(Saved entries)
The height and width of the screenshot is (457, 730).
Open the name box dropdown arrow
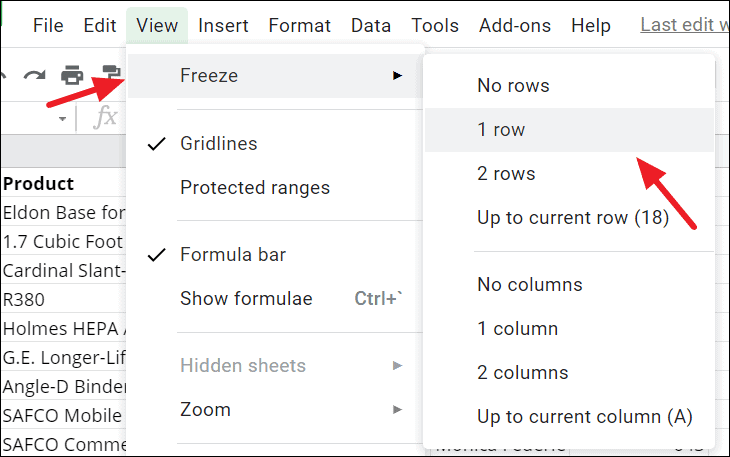pyautogui.click(x=62, y=119)
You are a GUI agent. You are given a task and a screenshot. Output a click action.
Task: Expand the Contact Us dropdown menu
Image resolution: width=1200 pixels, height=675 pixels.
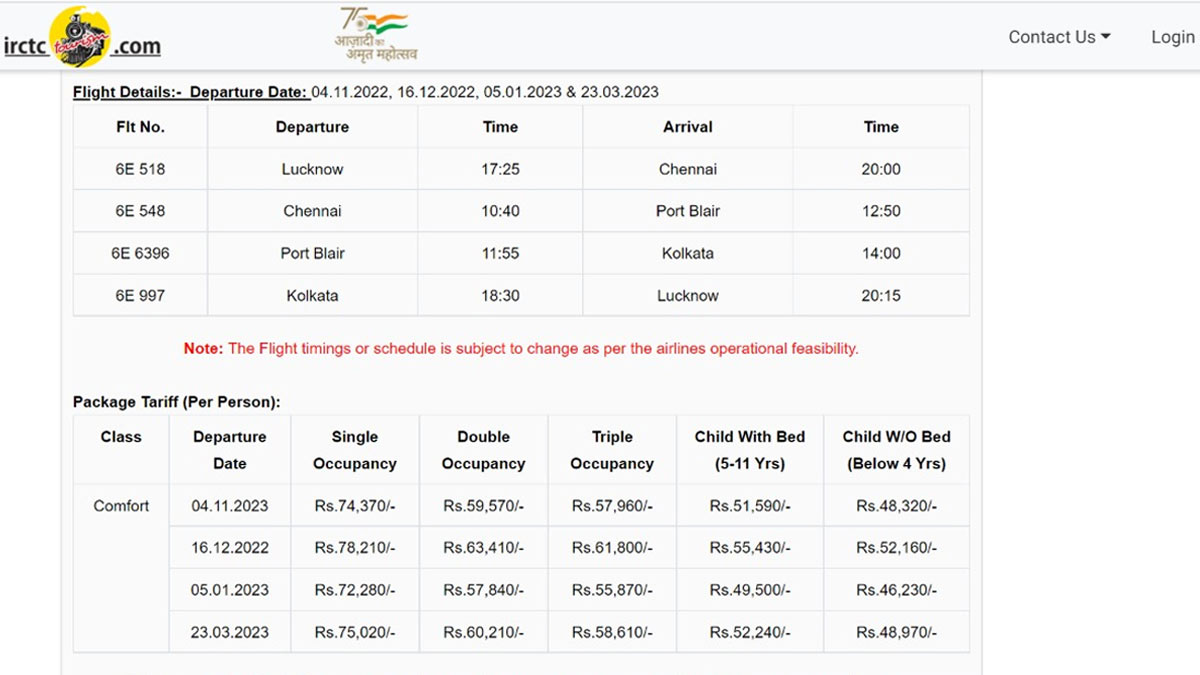[x=1059, y=37]
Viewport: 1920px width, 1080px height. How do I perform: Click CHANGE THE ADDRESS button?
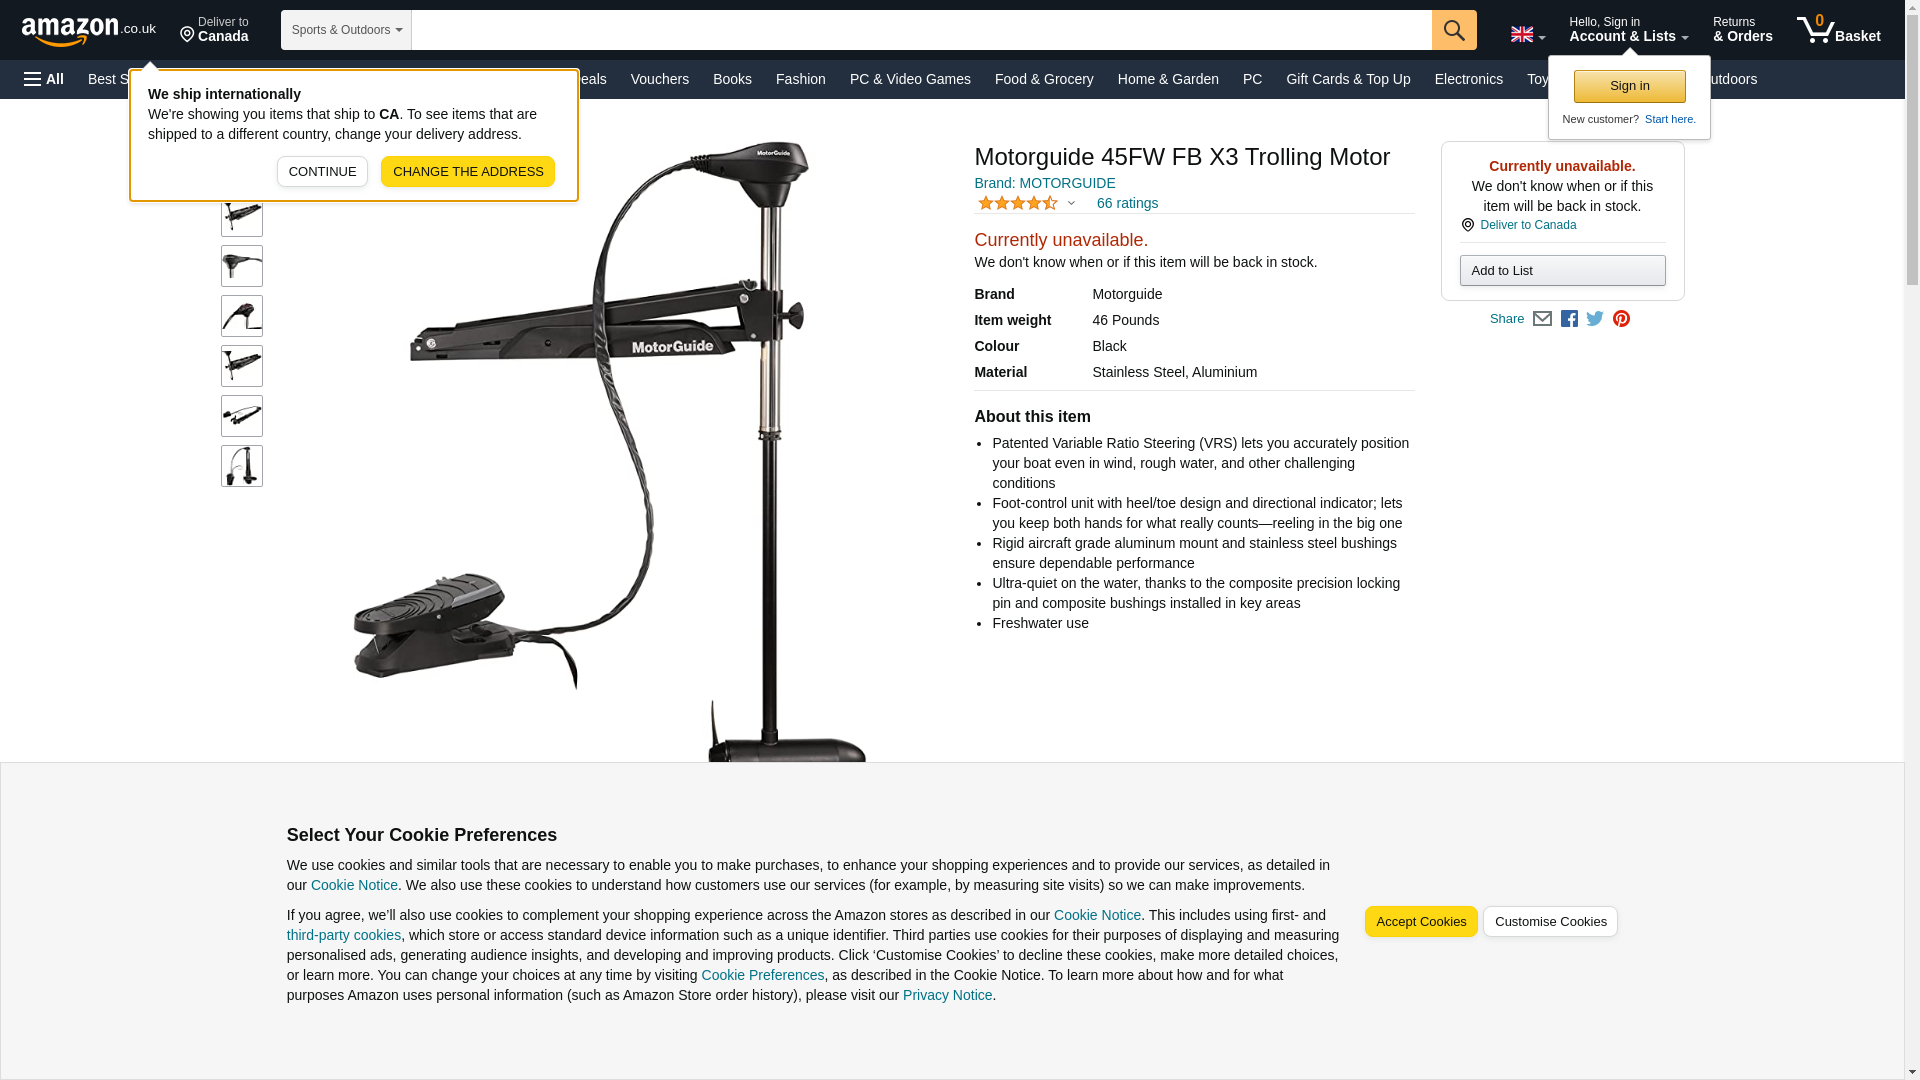(468, 171)
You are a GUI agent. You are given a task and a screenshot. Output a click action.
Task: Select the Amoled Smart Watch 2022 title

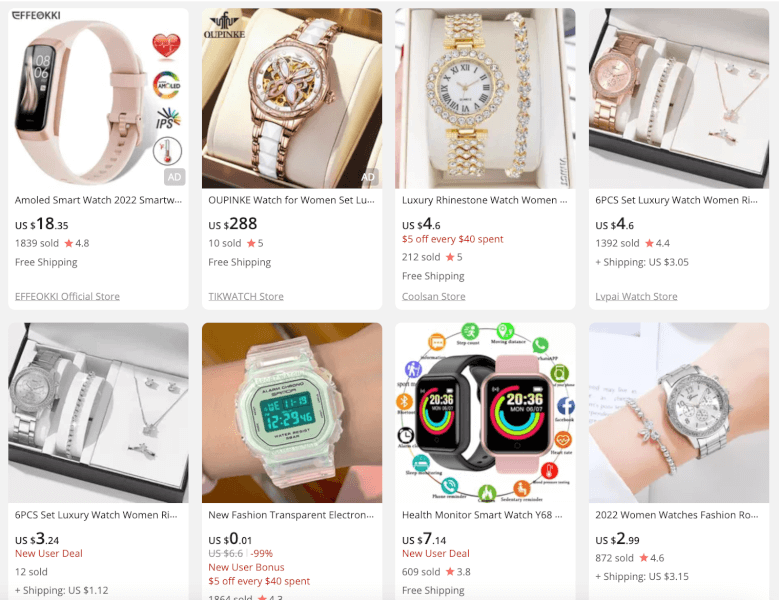pyautogui.click(x=98, y=200)
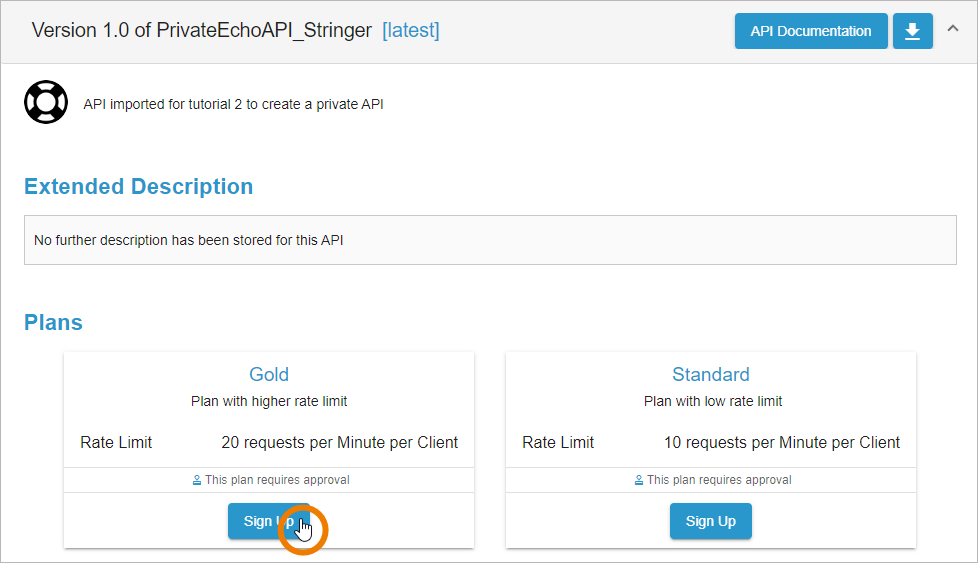Click the API imported for tutorial 2 description

(x=233, y=104)
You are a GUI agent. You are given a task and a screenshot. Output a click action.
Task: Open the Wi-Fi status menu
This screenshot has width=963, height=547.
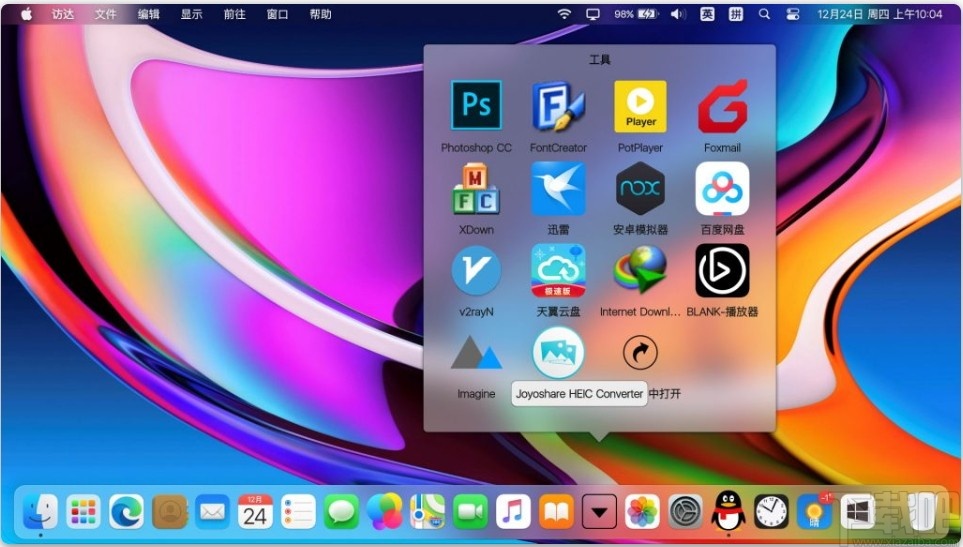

> Problem to solve: The exact lines from the one containing "Open the name box dropdown arrow" through the end of the data are to be copied, with both ends kept and pictures left out.

> Your solution:
Open the name box dropdown arrow
pyautogui.click(x=62, y=119)
You are a GUI agent. You are given a task and a screenshot. Output a click action.
Task: Expand the Contact Us dropdown menu
Image resolution: width=1200 pixels, height=675 pixels.
[x=1059, y=37]
Viewport: 1920px width, 1080px height. How do I perform: Click CHANGE THE ADDRESS button?
(468, 171)
You are a GUI agent. You are given a task and a screenshot. Output a click action.
Task: Select the Amoled Smart Watch 2022 title

pyautogui.click(x=98, y=200)
Click the API imported for tutorial 2 description

(x=233, y=104)
You are a GUI agent. You are given a task and a screenshot. Output a click action.
Task: Open the Wi-Fi status menu
This screenshot has width=963, height=547.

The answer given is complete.